Extremamente à vontade na pele do unidimensional Gerry Lane, um ex-agente da ONU acostumado a trabalhar em ações de risco, Brad Pitt entrega uma interpretação deveras caricata, porém, de fácil identificação. Quando uma "epidemia zumbi" inexplicável toma conta do planeta, primeiro o homem precisa salvar sua família, gerando no prólogo os vinte melhores minutos de Guerra Mundial Z. É quando a ameaça se faz mais palpável. Em seguida, com seus entes à salvo em um navio repleto de autoridades trabalhando em prol da solução da crise, Gerry é novamente recrutado para liderar a investigação que irá atrás do paciente zero, ou seja, o primeiro zumbi, e assim trabalhar em uma cura. Nesse sentido, o filme dirigido pelo também eclético Marc Forster - A Última Ceia (2001), Em Busca da Terra do Nunca (2004), Mais Estranho que a Ficção (2006) - vai de encontro a produções como o recente Contágio (2011), de Steven Soderberg e à contramão do estilo da popular série de TV The Walking Dead. Pois diferente de sua parente da telinha que foca nos relacionamentos humanos, usando o mote dos zumbis como pano de fundo, Guerra Mundial Z não tem vergonha em se declarar com um exercício de gêneros. Sejam eles suspense, terror e principalmente ação.

Saltando de país em país - no melhor estilo James Bond - Gerry Lane segue sua linha de investigação caótica. A trama de Guerra Mundial Z tenta elucidar suspense, mistério, mas o espectador calejado sabe muito bem onde tudo vai dar. Então é curioso perceber que existem certas ousadias sintomáticas por parte de Forster e possivelmente da trupe de roteiristas (quatro, ao total, incluindo entre eles Drew Goddard do recente e incensado O Segredo da Cabana). Mesmo que seja velado, existe certo humor, deveras irônico, que permeia boa parte da narrativa. Não se furtando em sacar personagens possivelmente importantes para o desenrolar da trama, zombar de clichês batidos - percebam a cena em que um telefone toca exageradamente iniciando a ação -, ou mesmo atrasar o clímax com um cena sem sentido, gratuita, apenas para tirar sarro da cara da audiência.  Como afirmei em algum momento desse parágrafo, essas condições não são escrachadas e quem não embarcar na proposta, pode sentir certo desconforto, acreditando que o roteiro seja mesmo preguiçoso. Ou até seja, mas, particularmente, diria ser presunçoso. Contudo, uma presunção bem-vinda, assertivamente ancorada  no action-hero minimalista de Pitt

Tal como o seu (criticado) Quantum of Solace (2008) - olha novamente a referência a 007 -, o diretor alemão Marc Forster concebe um filme em que o protagonista salta sem parar de uma sequência agitada para outra. Existe muito pouco tempo para o personagem pensar, assim como para a audiência. Entre um mini-plot e outro, Gerry arregimenta quase que por um passe de mágica suas idéias e embarca em mais ação. Isoladas, tais sequências  poderiam muito bem funcionar como curtas-metragens. Mas não pensem que Guerra Mundial Z é um filme desconexo. Ao contrário, Forster entrega uma história enxuta e que vai direto ao ponto: abstrair o público com um entretenimento simples e eficaz. O que depõe contra é a condição excessivamente artificial dos zumbis, que de tão irreais, não metem medo em ninguém. Os monstros também mesclam características clássicas dos criados por George A. Romero em A Noite dos Mortos Vivos (1968), com a repaginada que Danny Boyle deu nas criaturas em Extermínio (2002). 

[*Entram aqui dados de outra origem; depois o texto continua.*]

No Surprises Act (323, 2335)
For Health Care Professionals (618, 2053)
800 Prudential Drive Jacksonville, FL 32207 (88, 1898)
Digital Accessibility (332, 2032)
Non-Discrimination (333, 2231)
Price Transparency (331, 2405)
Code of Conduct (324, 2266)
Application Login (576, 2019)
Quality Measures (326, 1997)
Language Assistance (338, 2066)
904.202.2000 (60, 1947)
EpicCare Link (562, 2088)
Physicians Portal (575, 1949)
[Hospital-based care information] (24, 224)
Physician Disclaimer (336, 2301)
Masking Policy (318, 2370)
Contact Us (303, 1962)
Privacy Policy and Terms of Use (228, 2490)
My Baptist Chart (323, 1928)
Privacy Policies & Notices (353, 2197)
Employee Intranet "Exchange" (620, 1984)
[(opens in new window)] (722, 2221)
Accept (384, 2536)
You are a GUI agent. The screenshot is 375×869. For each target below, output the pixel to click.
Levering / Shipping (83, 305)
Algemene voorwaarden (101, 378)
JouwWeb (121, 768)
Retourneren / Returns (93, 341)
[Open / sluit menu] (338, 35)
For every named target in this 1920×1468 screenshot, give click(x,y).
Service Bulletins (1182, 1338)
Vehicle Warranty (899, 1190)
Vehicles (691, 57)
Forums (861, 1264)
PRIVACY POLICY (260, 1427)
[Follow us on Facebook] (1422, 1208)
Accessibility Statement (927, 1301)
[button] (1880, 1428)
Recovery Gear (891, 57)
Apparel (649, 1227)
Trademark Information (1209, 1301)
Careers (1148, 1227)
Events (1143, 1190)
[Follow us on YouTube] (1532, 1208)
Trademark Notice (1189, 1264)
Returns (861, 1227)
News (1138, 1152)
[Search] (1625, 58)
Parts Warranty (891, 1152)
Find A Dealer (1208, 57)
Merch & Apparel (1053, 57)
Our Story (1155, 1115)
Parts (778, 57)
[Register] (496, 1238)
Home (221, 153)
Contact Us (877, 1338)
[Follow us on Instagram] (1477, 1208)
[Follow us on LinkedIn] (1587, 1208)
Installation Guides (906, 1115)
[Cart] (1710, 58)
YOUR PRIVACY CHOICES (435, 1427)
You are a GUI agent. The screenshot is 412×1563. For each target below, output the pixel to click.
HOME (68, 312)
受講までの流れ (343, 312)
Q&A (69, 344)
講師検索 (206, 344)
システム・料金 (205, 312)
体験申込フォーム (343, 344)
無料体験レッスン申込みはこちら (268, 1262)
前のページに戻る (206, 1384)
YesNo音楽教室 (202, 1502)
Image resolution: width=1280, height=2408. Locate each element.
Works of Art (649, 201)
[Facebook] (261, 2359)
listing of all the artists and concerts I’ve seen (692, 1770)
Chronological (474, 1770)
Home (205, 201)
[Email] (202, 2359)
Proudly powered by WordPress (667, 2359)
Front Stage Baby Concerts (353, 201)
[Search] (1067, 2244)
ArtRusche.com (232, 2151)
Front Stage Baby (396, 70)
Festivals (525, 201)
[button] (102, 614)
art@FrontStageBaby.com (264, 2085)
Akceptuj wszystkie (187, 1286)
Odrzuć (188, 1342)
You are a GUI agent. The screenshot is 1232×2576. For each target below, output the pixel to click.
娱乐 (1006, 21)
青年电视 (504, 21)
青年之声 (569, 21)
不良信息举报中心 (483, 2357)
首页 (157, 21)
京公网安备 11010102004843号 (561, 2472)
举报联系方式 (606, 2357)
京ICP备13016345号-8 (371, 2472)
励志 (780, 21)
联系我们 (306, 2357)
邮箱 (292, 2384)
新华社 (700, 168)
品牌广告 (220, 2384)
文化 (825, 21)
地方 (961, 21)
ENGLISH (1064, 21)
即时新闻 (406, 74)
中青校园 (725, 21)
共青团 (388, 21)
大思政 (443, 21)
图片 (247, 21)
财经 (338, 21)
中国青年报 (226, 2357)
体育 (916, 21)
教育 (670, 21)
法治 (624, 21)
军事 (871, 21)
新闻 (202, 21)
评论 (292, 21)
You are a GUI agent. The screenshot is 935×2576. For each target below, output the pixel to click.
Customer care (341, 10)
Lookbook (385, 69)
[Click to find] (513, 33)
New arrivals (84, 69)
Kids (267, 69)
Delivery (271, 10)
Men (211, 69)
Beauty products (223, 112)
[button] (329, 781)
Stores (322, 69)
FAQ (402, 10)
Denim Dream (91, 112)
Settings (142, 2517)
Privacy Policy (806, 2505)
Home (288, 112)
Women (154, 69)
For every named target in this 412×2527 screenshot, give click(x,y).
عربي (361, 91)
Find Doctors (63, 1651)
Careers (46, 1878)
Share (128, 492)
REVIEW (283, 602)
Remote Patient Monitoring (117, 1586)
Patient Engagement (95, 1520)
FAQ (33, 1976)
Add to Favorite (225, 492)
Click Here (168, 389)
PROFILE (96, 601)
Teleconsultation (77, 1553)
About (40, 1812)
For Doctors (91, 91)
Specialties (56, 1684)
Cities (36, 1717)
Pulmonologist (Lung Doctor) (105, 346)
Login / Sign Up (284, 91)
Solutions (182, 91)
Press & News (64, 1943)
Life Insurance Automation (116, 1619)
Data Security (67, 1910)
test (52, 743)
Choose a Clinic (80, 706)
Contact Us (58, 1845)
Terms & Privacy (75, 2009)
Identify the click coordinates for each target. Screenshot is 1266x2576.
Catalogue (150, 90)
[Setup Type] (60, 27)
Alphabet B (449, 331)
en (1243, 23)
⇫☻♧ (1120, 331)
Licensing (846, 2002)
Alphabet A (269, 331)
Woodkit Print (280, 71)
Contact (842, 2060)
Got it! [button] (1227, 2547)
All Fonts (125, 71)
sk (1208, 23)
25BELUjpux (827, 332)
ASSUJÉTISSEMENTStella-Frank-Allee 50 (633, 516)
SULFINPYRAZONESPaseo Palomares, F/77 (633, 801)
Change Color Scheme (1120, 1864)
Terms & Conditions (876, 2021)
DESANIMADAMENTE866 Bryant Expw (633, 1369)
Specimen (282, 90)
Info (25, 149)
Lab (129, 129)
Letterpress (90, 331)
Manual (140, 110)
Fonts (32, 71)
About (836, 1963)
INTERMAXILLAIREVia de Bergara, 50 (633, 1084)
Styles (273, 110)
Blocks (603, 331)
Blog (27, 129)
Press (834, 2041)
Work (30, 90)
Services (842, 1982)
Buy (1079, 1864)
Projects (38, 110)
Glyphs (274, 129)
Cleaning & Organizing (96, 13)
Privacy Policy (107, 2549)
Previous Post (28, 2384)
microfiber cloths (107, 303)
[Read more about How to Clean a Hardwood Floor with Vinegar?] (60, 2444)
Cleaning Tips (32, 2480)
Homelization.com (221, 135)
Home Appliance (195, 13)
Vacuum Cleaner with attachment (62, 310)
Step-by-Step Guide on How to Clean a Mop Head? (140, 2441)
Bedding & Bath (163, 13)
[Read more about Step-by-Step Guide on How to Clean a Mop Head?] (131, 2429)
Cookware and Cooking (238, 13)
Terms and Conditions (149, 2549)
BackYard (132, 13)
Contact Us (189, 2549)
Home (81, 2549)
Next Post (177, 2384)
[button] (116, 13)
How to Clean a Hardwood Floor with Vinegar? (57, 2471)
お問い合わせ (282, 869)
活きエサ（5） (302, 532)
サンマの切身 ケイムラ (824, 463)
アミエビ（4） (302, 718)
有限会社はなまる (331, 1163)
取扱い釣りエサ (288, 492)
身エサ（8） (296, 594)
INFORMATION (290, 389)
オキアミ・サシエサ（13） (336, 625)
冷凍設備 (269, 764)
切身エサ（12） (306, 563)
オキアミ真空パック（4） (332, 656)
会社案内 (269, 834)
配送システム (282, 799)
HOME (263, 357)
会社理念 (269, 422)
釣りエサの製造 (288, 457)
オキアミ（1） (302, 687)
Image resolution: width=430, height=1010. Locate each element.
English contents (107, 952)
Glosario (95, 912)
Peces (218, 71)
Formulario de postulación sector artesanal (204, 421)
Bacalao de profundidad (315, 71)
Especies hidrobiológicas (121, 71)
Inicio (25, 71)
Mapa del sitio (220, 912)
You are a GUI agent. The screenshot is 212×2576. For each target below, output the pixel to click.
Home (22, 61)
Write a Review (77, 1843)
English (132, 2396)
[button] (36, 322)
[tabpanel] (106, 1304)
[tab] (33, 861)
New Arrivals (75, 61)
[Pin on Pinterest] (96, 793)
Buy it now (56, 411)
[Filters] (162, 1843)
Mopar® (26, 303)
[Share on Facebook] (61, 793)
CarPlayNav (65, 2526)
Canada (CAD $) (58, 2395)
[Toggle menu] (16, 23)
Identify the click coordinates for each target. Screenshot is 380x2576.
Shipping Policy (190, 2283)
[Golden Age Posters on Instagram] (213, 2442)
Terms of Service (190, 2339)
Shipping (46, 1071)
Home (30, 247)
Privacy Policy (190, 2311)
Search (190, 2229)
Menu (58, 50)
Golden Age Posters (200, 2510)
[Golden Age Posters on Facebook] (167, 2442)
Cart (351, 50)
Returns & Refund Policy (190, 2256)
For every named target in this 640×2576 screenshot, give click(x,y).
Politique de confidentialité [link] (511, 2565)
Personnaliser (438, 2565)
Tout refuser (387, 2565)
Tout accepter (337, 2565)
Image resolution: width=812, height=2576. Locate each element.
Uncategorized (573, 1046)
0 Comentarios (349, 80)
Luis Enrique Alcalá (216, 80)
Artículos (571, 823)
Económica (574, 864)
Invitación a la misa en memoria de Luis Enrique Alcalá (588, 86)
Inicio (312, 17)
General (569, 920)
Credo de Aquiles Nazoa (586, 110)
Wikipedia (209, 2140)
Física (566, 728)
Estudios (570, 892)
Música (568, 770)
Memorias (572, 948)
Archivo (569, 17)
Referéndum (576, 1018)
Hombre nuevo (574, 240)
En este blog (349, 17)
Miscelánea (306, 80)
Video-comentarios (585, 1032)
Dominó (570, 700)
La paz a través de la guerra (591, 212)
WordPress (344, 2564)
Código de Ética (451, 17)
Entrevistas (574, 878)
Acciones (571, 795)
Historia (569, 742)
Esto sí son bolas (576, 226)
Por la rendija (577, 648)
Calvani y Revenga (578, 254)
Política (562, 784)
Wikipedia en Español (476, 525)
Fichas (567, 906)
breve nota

Se Guerra Mundial Z não é o filme que muitos esperavam, também não é o fracasso prenunciado. É uma obra simples e com prerrogativas metafóricas esvaziadas. No entanto, feito na medida para agradar em uma sessão despretensiosa ao lado de boa companhia.



Ficha Técnica:
Guerra Mundial Z (World War Z).
Direção: Marc Forster.
Roteiro: Matthew Michael Carnahan, Drew Goddard, Damon Lindelof, J. Michael Straczynski.
Duração: 116 min.
País: EUA/Malta.
Ano: 2013.
Elenco: Brad Pitt, Mireille Enos, James Badge Dale, Matthew Fox, Fana Mokoena, David Morse, Pierfrancesco Favino, Moritz Bleibtreu.